第93話 社畜の告白
「あの、私、」
お互いに珈琲を飲んだり空を見つめたり。
なにか話そうにも話せない時間が過ぎていたのだが、ついにさくやさんがなにか覚悟を決めたように話し始めた。
「は、はい」
俺は変に意識しないように努めながら、返答する。
なんとなく、彼女の言わんとすることがわかる。
なぜならそれは、俺も言おうと思っていたことだから。
このまま言わせてしまっていいのか?
俺の心の中にそんな疑問が浮かんでくる。
「北原さんのことが……っ!!?」
目をつむり肩を震わせ、勇気を振り絞って叫ぼうとして……さくやさんは俺を驚いたように見つめる。
「俺に先に言わせてください。
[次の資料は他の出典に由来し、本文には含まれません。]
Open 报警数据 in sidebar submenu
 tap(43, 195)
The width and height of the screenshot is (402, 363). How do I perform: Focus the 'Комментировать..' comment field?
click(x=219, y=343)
」
俺は彼女の肩に手を置いたまま、うつむいて呼吸を整える。
「ふぅー……」
深呼吸をして送られた空気が、これから自分が言うであろう言葉を教えてくれる。
言ってしまっていいのか?
こんなところで、こんな場面で、こんな形で。
色んな不安が溢れ出てきて止まらない。
けど、けれど、それでも、言わせるわけにはいかなかった。
「俺は、俺は……」
言いたくないとばかりに声が震える。
唇はその乾きを猛烈に主張し、心臓はうるさいくらいに鳴り響く。
止まりたい。けど、止まれない。
だって俺は、彼女のことが―――――
「さくやさんのことが好きです。」
言って……しまった…………。
「その、この年にもなってあれなんですけど、本当に人を好きになったことなんてなくて。自分でもまだ胸を張って言えないんです……。けど、この気持ちは、この思いは、好きってことなんだと思います。」
俺は紡いでしまった言葉を弁明するように、まるでそれが間違ったことのように取り繕っていく。
あぁ、やはり言うべきではなかった。
こんなこといきなり言われたって反応に困るだけだ。
もっとこう、色々と積み重ねたあとにしっかりとした場所とタイミングで告げるべきだった。
「あ、あはは、なんか、ごめんなさい。その、あの、いきなり、変なこと言って……。」
それが意味を成さないと知っていても、謝罪の言葉を並べる。
あぁ、やっちまった。
そう後悔したところで、ふとさくやさんが何も言わないことに気がついた。
言葉にならないくらいに絶句しているのか。
むしろ逆にこっぴどく振られたほうが楽かもしれない。一週間もすれば笑い話にだってなるだろう。
俺はそんな気持ちで、それでもかすかな希望を抱いて顔を上げ……
「…………ぅ……」
「ッ!!? ご、ごめんなさい!! ほんとに、すみません!!」
……すぐに下げ直した。
さくやさんは泣いていた。
声を押し殺すように静かに、手の甲で涙を拭いながら。
あぁ、本当に俺は何をやっているんだ。
……ほんとに、何やってんだよ。
俺が本格的に自責をし始めたその時。
クイッと服の袖が引かれ、
「ちがうんです……」
そんな涙混じりな声が聞こえた。